そう思っていた。しかし澪も何か感じることがあったのか、半年ほどすると澪から「別れたい」と言われてしまった。
でも僕はこの時、まったく違うことを考えていた。
― あれ?僕たち、付き合っていたっけ…?
何度も言うけれど、僕たちは正式に交際はしていない。頻繁に会っていたけれど、そんな話は一度もしていない。だから「別れたい」と言われても、どう反応して良いのかわからなかった。
「そっか、わかった」
そう言ったものの僕は追いかけることをしなかったので、自然と会わなくなった。
でも離婚が成立し、しばらくすると再び澪から連絡が来た。そしてまた会うようになっていった…。
A2:久しぶりに連絡が来て“ラッキー”くらいしか思わなかった。
そして再び会う約束をした日。待ち合わせの店にやってきた澪は、少し痩せたようにも見えた。
「…久しぶりだね」
「澪、久しぶり。なんか痩せた?」
「そう?少し痩せたかもだけど…。大介は何も変わっていないね」
「澪は何飲む?最初は、グラスのシャンパン?」
半年なんて、長いのか短いのかわからない。僕たちはすぐに以前のような雰囲気に戻った。そしてこの日の帰り際。澪が僕の袖をぎゅっと掴んだ。
「…大介。私やっぱり大介のことが好きだよ」
結果として、再び以前と同じような関係に僕たちはなった。でも今回、驚くことが多々あった。

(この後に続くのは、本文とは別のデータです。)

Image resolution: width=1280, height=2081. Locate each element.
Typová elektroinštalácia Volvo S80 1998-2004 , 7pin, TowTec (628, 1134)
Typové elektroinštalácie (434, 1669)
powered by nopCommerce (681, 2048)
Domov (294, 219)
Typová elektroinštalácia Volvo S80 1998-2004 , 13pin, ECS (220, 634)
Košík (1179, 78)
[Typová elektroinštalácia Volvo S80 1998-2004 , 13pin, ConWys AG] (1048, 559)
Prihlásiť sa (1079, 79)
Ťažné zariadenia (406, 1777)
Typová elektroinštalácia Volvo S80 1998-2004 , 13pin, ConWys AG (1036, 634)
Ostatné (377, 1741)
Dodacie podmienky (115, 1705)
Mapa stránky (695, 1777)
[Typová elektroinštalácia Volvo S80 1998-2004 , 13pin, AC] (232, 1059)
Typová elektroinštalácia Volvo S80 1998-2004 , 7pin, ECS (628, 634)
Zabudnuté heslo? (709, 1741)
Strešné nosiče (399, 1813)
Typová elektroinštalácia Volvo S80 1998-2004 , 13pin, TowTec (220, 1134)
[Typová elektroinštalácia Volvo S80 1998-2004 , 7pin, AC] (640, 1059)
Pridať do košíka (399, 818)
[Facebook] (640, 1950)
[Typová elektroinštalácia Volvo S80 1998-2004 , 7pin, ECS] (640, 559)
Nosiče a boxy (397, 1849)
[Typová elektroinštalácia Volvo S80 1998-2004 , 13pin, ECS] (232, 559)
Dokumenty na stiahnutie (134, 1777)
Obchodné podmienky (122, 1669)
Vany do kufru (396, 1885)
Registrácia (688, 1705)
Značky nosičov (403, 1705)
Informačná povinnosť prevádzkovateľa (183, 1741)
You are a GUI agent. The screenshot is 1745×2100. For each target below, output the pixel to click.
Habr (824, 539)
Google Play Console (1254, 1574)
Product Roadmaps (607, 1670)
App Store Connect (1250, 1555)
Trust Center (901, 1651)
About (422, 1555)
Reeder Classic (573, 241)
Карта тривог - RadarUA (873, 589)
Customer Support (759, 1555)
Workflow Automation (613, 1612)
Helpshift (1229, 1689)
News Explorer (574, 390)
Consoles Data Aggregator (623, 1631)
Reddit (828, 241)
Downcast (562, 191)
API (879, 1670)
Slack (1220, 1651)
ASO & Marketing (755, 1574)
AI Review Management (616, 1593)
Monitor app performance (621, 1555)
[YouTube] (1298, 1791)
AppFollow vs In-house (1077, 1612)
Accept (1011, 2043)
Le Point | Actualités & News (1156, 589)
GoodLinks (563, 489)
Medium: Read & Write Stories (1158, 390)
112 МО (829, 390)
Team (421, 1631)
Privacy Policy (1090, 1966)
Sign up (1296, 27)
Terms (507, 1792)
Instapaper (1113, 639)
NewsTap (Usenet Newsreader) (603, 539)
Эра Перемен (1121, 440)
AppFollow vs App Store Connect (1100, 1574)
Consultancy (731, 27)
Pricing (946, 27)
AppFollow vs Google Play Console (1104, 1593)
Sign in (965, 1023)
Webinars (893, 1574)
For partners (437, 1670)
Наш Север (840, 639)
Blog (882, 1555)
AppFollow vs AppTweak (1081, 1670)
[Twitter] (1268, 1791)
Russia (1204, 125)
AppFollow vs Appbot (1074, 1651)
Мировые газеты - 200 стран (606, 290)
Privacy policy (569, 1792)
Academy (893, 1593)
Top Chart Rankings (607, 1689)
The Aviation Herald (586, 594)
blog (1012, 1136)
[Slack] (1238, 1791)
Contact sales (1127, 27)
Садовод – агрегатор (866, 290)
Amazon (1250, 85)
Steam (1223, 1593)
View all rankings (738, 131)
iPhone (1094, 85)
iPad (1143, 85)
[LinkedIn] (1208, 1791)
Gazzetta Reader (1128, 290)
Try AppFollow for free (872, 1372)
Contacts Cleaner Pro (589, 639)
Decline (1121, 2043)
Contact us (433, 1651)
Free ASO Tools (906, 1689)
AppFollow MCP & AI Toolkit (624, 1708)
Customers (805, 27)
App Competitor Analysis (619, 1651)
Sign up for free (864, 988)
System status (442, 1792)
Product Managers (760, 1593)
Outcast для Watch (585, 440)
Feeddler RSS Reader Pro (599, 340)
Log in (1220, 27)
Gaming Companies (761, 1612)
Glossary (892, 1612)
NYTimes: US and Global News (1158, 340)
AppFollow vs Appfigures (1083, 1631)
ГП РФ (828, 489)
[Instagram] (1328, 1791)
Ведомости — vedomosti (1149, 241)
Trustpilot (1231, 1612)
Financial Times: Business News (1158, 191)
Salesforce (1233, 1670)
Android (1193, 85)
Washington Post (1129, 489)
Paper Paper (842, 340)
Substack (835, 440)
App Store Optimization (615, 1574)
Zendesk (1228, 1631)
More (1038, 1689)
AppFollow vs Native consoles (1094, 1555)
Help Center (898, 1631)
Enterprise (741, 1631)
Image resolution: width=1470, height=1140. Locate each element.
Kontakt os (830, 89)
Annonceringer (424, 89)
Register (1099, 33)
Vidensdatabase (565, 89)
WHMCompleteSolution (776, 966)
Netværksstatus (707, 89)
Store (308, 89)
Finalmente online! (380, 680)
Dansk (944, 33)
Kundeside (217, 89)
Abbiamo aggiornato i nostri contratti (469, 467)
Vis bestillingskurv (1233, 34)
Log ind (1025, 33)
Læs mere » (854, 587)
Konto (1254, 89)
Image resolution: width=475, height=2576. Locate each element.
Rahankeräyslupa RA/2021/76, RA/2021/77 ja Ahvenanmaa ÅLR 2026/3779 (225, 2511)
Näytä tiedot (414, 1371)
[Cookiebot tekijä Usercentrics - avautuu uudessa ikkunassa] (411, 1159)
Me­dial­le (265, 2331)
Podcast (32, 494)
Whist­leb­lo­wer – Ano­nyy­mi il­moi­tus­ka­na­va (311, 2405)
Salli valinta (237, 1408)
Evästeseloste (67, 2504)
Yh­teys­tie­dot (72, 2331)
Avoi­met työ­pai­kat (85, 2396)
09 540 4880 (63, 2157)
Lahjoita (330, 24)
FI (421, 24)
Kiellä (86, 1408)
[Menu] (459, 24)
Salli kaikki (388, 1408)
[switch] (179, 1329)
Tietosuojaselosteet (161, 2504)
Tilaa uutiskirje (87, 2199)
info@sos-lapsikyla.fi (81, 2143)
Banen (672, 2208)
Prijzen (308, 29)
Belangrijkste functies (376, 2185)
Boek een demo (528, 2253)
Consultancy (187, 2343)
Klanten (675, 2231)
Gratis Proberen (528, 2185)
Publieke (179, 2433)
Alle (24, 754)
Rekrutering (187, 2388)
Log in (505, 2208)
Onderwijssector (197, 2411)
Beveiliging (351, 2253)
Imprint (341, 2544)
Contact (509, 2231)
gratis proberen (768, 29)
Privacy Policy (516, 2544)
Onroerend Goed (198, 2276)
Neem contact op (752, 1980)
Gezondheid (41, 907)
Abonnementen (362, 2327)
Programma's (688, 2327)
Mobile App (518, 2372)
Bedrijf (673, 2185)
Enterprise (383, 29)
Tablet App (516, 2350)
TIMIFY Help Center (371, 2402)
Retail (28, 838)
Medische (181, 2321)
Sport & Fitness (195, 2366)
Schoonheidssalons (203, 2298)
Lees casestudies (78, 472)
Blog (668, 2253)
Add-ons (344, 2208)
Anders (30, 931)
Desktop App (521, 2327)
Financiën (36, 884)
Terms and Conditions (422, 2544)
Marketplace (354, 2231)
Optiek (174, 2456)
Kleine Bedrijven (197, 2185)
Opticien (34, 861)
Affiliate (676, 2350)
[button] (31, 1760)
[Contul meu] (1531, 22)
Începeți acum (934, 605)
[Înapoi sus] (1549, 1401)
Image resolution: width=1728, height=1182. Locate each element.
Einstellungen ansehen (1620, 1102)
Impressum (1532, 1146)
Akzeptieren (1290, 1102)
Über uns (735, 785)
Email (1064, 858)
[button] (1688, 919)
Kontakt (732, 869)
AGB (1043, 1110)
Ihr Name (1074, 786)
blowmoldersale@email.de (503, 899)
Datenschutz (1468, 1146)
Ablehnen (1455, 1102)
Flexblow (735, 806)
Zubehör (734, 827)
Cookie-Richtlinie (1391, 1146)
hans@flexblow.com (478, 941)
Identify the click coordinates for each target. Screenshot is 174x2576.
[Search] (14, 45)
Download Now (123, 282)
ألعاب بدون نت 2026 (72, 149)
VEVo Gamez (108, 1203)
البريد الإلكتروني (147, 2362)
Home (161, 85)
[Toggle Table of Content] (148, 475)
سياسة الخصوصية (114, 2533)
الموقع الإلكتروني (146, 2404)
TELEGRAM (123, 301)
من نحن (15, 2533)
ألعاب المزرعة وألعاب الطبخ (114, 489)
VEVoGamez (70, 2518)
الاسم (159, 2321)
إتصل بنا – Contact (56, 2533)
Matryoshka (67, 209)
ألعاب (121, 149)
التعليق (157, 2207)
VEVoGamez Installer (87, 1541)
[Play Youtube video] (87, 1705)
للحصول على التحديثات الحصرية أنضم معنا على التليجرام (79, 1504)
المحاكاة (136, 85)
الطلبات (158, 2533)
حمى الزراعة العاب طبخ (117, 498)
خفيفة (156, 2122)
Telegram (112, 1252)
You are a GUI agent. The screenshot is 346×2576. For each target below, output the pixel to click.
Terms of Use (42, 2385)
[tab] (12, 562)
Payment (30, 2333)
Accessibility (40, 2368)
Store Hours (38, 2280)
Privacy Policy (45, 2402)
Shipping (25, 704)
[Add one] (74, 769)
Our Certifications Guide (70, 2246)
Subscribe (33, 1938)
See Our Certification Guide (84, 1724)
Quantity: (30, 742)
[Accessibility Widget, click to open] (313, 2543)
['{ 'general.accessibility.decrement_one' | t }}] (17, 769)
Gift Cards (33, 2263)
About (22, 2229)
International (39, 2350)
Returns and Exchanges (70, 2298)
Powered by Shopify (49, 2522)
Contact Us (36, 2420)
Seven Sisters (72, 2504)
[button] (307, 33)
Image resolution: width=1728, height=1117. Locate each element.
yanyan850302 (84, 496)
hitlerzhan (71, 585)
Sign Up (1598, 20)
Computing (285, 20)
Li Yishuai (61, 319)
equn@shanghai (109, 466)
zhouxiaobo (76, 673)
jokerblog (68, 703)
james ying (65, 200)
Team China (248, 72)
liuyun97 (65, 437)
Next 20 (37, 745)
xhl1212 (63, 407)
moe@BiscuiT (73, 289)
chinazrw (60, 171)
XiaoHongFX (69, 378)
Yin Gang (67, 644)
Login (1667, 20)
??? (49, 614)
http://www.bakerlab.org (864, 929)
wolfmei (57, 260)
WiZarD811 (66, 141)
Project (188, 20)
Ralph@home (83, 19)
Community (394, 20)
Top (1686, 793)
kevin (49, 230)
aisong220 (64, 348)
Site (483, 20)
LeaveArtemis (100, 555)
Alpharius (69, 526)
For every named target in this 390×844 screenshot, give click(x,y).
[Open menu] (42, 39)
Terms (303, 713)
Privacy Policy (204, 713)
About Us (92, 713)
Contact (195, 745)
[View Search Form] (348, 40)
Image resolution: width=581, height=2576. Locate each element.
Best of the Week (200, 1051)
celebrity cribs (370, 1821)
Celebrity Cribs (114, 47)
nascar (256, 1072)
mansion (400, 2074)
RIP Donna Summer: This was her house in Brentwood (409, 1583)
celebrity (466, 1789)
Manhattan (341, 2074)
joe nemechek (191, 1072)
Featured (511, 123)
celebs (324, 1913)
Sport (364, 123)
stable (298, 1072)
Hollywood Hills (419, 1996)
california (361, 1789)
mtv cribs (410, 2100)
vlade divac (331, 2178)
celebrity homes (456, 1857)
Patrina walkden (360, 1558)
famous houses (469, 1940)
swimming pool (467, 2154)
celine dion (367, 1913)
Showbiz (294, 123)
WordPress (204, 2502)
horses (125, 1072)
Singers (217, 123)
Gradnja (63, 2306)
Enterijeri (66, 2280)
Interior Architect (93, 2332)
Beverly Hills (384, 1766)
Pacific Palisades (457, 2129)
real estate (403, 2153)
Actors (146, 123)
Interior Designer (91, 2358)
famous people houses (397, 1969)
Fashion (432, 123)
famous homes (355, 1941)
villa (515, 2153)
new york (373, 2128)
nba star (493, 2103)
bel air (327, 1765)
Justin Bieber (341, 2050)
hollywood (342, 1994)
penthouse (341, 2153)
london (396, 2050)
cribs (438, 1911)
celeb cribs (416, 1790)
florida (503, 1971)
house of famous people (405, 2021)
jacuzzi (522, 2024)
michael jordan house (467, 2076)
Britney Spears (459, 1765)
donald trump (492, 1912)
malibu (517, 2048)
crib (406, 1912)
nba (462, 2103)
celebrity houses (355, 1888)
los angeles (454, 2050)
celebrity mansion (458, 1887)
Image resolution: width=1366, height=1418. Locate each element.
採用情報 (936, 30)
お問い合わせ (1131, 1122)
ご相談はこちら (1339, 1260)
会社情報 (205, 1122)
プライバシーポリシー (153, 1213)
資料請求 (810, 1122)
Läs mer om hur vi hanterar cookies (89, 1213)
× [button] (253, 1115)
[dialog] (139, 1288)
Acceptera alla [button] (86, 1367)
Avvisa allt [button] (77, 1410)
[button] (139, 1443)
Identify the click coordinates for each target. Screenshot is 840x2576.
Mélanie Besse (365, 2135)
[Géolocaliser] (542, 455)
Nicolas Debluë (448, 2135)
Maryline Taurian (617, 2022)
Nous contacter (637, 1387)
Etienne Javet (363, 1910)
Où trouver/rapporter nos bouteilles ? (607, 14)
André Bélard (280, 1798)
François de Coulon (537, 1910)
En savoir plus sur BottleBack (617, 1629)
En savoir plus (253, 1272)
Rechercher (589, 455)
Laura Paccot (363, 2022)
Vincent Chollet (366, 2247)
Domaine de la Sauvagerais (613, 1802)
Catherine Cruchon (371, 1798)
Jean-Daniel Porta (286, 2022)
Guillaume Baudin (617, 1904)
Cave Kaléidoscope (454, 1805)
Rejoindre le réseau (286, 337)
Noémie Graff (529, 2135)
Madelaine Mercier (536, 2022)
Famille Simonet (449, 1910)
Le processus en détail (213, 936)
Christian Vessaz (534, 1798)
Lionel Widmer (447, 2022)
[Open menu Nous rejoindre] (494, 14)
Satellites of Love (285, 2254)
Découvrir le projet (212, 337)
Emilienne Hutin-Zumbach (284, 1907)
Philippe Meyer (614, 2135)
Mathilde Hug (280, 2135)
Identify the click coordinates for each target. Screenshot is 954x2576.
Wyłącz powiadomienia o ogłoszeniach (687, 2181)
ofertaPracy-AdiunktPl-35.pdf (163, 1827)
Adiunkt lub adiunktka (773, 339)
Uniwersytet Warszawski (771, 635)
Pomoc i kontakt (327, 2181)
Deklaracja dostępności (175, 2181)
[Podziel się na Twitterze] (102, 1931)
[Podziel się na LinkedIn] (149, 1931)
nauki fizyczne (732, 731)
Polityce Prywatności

正式に離婚が成立したので、彼女は僕の家に来るようになった。
僕が彼女を招いたのだが、初めて家に来た時にこんなことを言い始めた。
「キッチン広くていいね」
「でしょ?とは言っても僕は料理しないからあまり使っていないけど」
「今度ここで、ホムパしようよ!友達とか呼んでさ。私が料理作るから」
― …ん…?家主は僕なんだけどな。
急に図々しさが出てきた澪に、僕は少し驚いた。いつの間に一緒に暮らすコトになっているのだろう。それだけではない。
「ホムパかぁ。いいね」
「私の友達に大介のことを紹介したいし、何より私も、大介の友達に会ってご挨拶したいの。色々とお世話になるだろうし」
― なんの挨拶!?急に嫁気取り?
以前はあんなにもしおらしかった澪なのに、急に僕の友人に会いたがり、グイグイと存在感をアピールし始めた。
僕の友人に会って、何を言うのだろうか。
「いいよ、そんなことしなくて」
「こういうのは、最初が肝心だから。それに結婚して子どもが生まれたら、横のつながりも大事になってくるから」
― 重い…。重すぎる。
澪も結局、独占欲…いや、自己顕示欲が強い人だったらしい。離婚が成立した途端に、僕との関係をここぞとばかりに周囲を巻き込んでアピールしようとしているのが見え見えで、引いてしまう。
今は離婚したばかりで自由でいたい。
それなのに、急に僕の周囲を固めようとしてくる澪。
結婚したいのはわかるけれど、離婚直後の今の僕に結婚願望は皆無だ。
もう少し僕を自由に泳がせてくれたらいいのに、どうしてギチギチに固めようとするのだろうか…。
澪のことは嫌いではないけれど、やっぱり正式に付き合おうとは思えず、曖昧で便利な距離感を保っている。